東京価格頭打ちか⁉︎

2025年の東京都は、転入者数から転出者数を差し引いた転入超過数が6万5219人でした。増加しているとはいえ、2024年より1万4066人縮小しています。うち23区の転入超過数は2025年が3万9197人となり、2024年から1万9607人少なくなった結果となります。縮小幅は東京都全体より大きく価格帯の差に比例しているように思えます。しかしながら、転入が転出より多い転入超過の状態は続いています。東京都が全国から人をひきつけている状況は変わっていません。
東京圏(東京都、神奈川県、埼玉県、千葉県)の転入超過は2024年より1万2309人少ない12万3534人でした。東京圏全体でみた転入超過数が縮小するのも4年ぶりとなります。東京を除く3県をみると、千葉は同23人減の7836人となり、それ以外では埼玉が前年比691人増の2万2427人、神奈川は同1089人増の2万8052人となり、東京と異なり人口流入が加速ししています。
人口流入が鈍る背景に不動産価格の上昇があります。中でも23区のマンション価格や賃料は上げ幅が大きく、不動産情報サービスのアットホームによると、30㎡以下の広さの単身者向け賃貸マンションの平均募集家賃はこの1年間で1万円超上昇し、2025年12月は10万6854円にまで上昇したとのことです。集計を始めた2015年1月以降の最高値だそうです。30㎡以上の部屋でも前年同月より1割ほど高くなっている計算になります。
不動産経済研究所によると23区の新築分譲マンションも2025年の平均価格は前年より21.8%上昇し1億3613万円になり話題になりました。上昇率は23区以外の東京の13.7%や神奈川の11.4%、埼玉の15.8%、千葉の2.7%を大きく上回っています。そうした結果も、周辺隣接県への人工流入増加につながっている要因だと思います。

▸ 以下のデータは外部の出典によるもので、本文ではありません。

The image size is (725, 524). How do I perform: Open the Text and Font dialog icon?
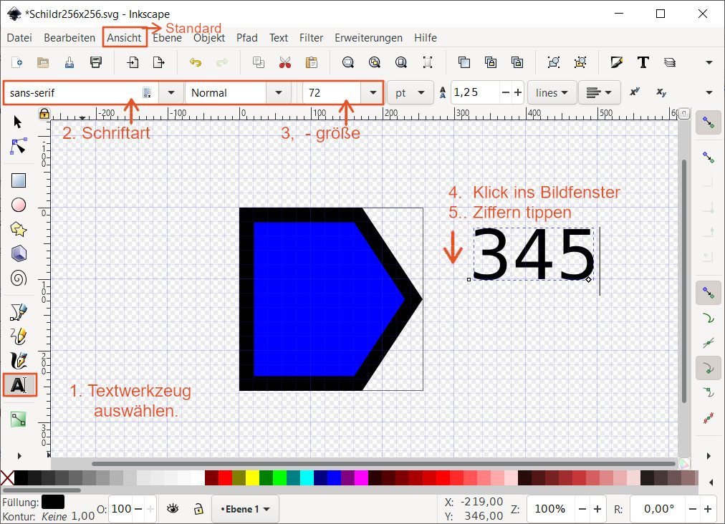pos(643,62)
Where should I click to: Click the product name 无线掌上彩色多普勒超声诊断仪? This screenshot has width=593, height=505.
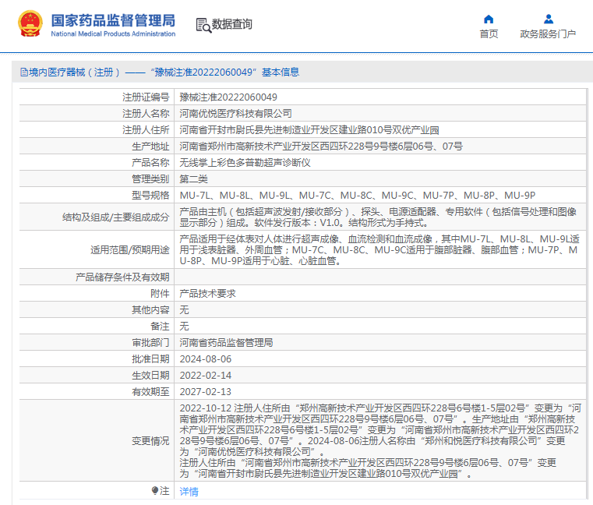[245, 162]
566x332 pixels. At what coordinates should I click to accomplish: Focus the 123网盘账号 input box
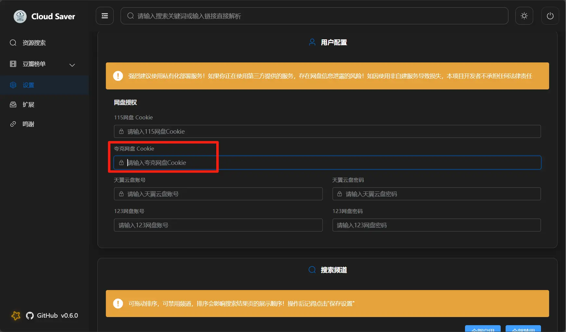218,225
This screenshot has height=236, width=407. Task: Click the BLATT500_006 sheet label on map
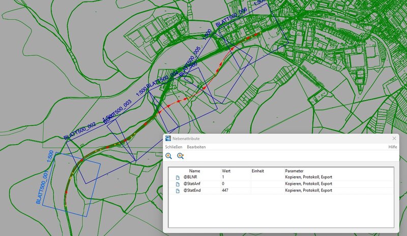[231, 18]
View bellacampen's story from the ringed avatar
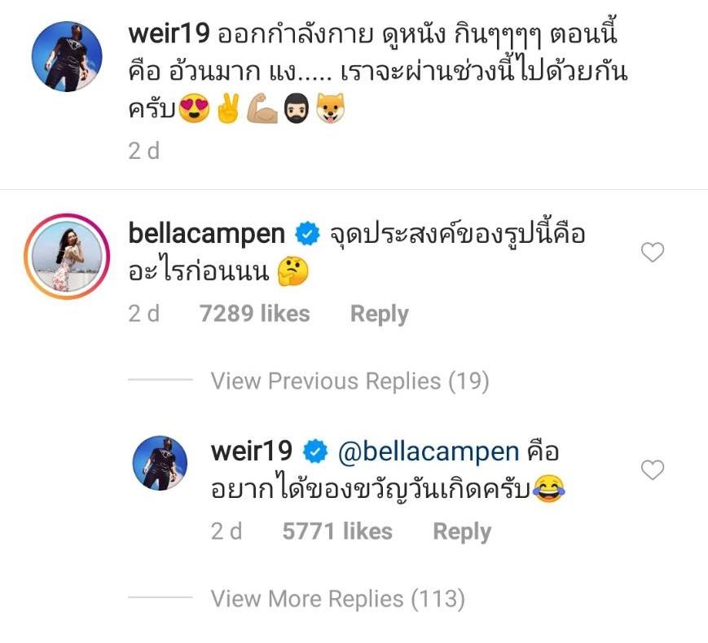 (x=67, y=256)
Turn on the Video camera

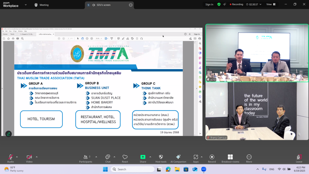click(29, 157)
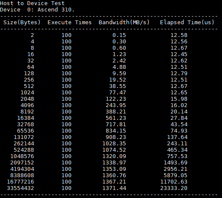Click the 834.15 bandwidth value
The width and height of the screenshot is (222, 198).
(116, 131)
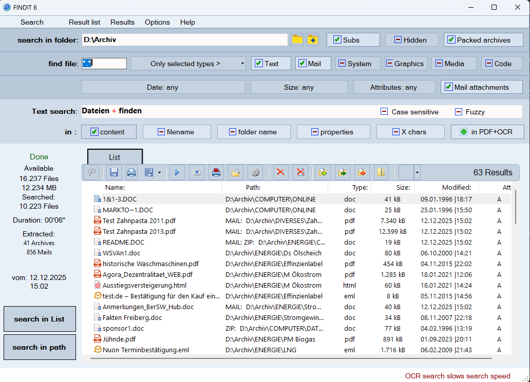Click the 'search in List' button

tap(40, 319)
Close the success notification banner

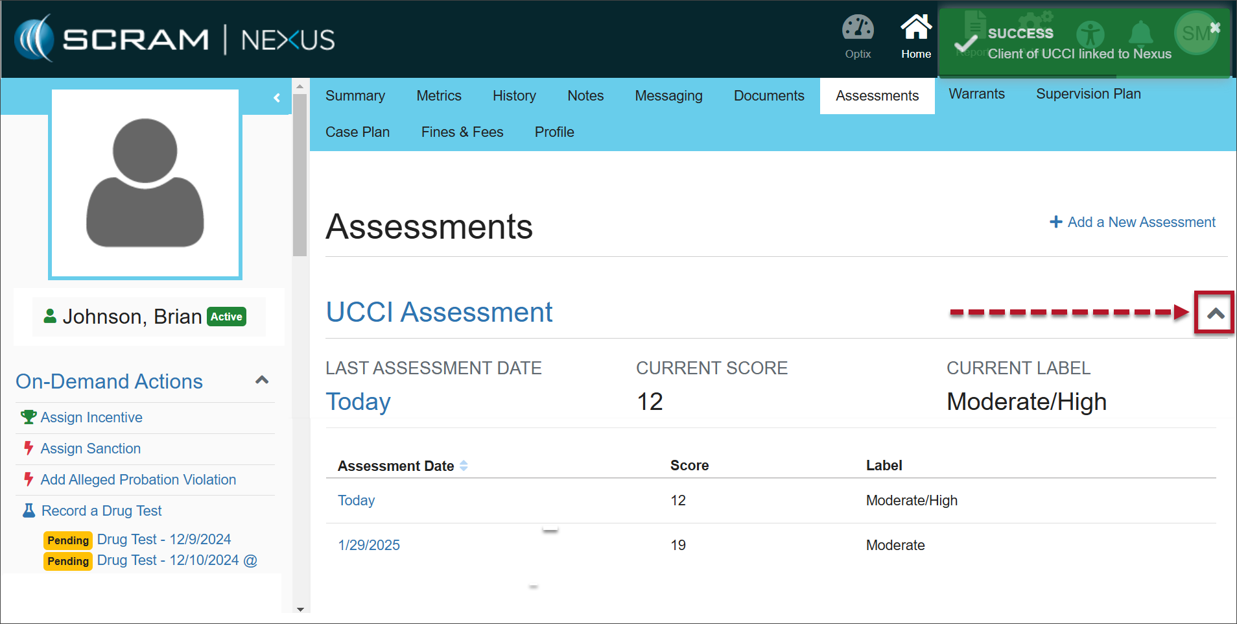[x=1215, y=27]
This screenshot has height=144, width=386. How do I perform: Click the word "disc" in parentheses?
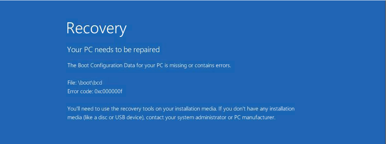pos(102,118)
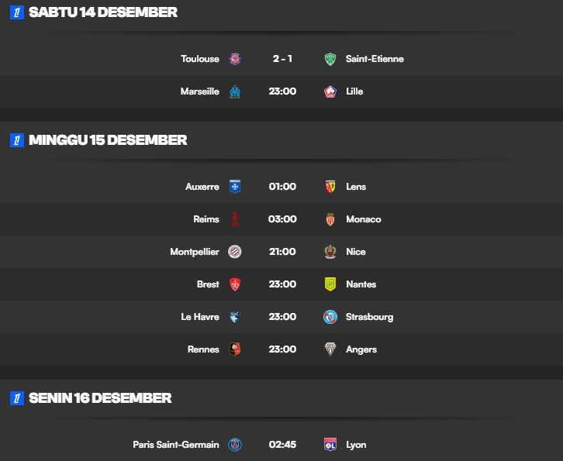The height and width of the screenshot is (461, 563).
Task: Click the Paris Saint-Germain logo
Action: pos(235,445)
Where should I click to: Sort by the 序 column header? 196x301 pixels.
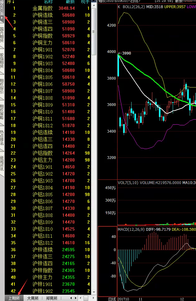pos(11,2)
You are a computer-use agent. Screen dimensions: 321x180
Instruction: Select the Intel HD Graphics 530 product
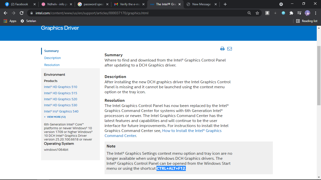[x=60, y=105]
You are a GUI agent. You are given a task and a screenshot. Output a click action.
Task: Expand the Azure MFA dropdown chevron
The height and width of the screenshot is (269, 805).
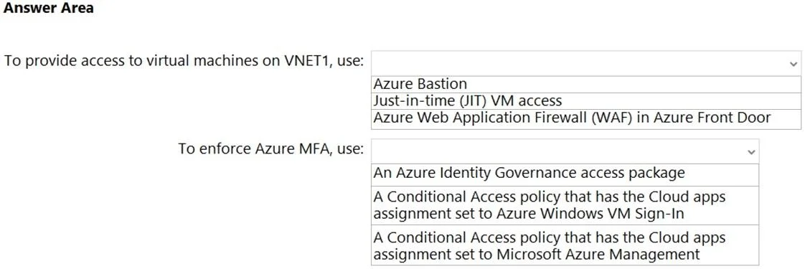click(751, 152)
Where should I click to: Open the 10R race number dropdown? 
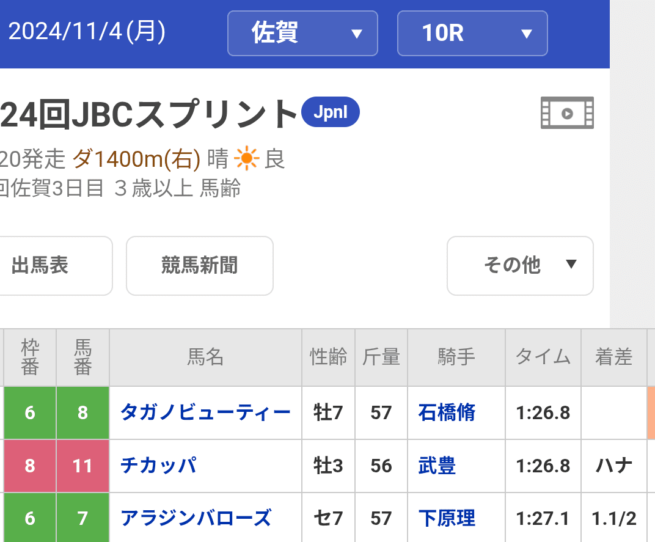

人口流入のコアゾーンでもあった一定程度の所得がある若者の流入が減っているのも大きな理由かもしれません。特に大学生や新入社員の流入が多い3、4月以外の時期で、転入超過数の減少が目立っているようです。対照的に市で言うとさいたま、千葉、横浜、川崎各市を合わせた転入数に目立った減少はみられず、まさに東京圏の郊外都市が受け皿になっています。場所選定で重要なのは、都心を中心とした都内へのアクセスの良い街が選ばれやすい傾向にあります。
今後、東京への人口流入に歯止めがかかるとの見方もあります。現役世代が家賃の高い東京を敬遠し始める上、「高齢者はコストのかかる東京にいるメリットがない」として、転出が増える可能性も出てきています。マクロ的にも地方から上京する若者も少子化の影響で減少する見込みです。こうした将来的な人口全体像から見ても今が東京一極集中の最終的段階なのかもしれません。
2025年の東京都への転入超過数を年齢別にみると、20~24歳が5万7263人と最も多く、25~29歳(2万642人)、15~19歳(1万2944人)が続いています。首都圏は多くの大学があり、仕事も多いことからその層には圧倒的な人気を誇ります。
価格高騰以外でも、そもそもの雇用形態は以前から人口流入の要因とされてきました。今後、地方でも積極的な男女共に雇用促進をしていく根本的な体質改善は必要になってきます。
林芳正総務相も、東京の転入超過について「今後の推移をよく見ていく必要がある」と述べており、政府の地方創生への取り組みについても「一定の成果が出ている部分もあるが、東京圏への一極集中の流れを変えるまでには至っていない」との見方を示していることから国全体としても政府が地方創生へもっと注力していく必要はありそうです。
「人口の東京一極集中問題」。データで言えば、増加率は減少したかもしれませんが価格帯が落ち着きを見せ、そのことで需要がまた増えれば今まで通りに一極集中傾向は変わらないので受け皿の確保や地方分散といった課題は今後も拭なさそうです。